Find a norm on $\Bbb{R}^2$ for which $\|(0, 1)\| = 1 = \|(1, 0)\|$ and for which $\|(1, 1)\| = 0.0001$. Show that your answer works.
I know obviously that the $\Bbb{R}^2$ norm is the Euclidean norm, but I am unsure on how to do the actual question. Any help much appreciated!
On
Consider the norm
$$\|(x,y)\| := 0.00005|x|+0.00005|y| + 0.99995 |x-y|$$
Then $$\|(1,0)\| = \|(0,1)\| = 0.00005+0.99995 = 1$$ and $$\|(1,1)\| = 0.00005 + 0.00005 = 0.0001.$$
On
Any convex set $D$ with an open interior symmetrical about the origin defines a norm for which it is the unit disk. The norm of any vector is the ratio of the (Euclidean) distance to the origin over the distance along that ray to the boundary of $D$.
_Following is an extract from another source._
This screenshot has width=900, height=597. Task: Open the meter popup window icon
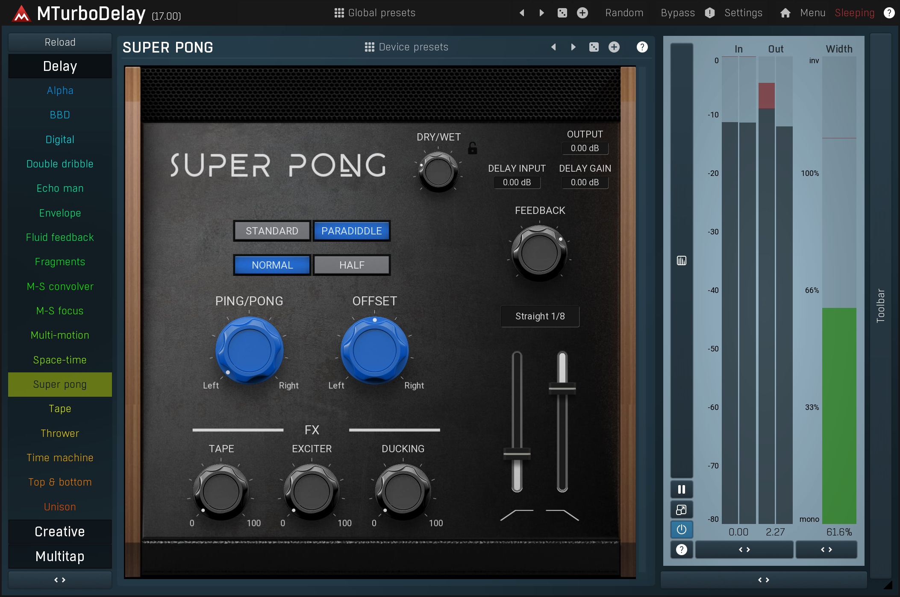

Now draw a long skinny ellipse with major axis the line $y=x$ passing through the points $(1,0)$ and $(0,1)$. If it's long enough the new distance to $(1,1)$ can be as small as you like.
[maybe I will come back later and insert a picture, or someone can edit to do that]
I'd try a norm based on a positive definite symmetric matrix: $$\|(x,y)\|^2=\pmatrix{x&y}A\pmatrix{x\\y}$$ defines a norm if the matrix $A$ is positive definite. To get $\|(1,0)\|=\|(0,1)\|=1$ one needs $$A=\pmatrix{1&b\\b&1}$$ and this is positive definite if $b^2<1$. You want $\|(1,1)\|^2=10^{-8}$. But $$\|(1,1)\|^2=2+2b.$$ Does the solution of $2+2b=10^{-8}$ for $b$ also satisfy $b^2<1$?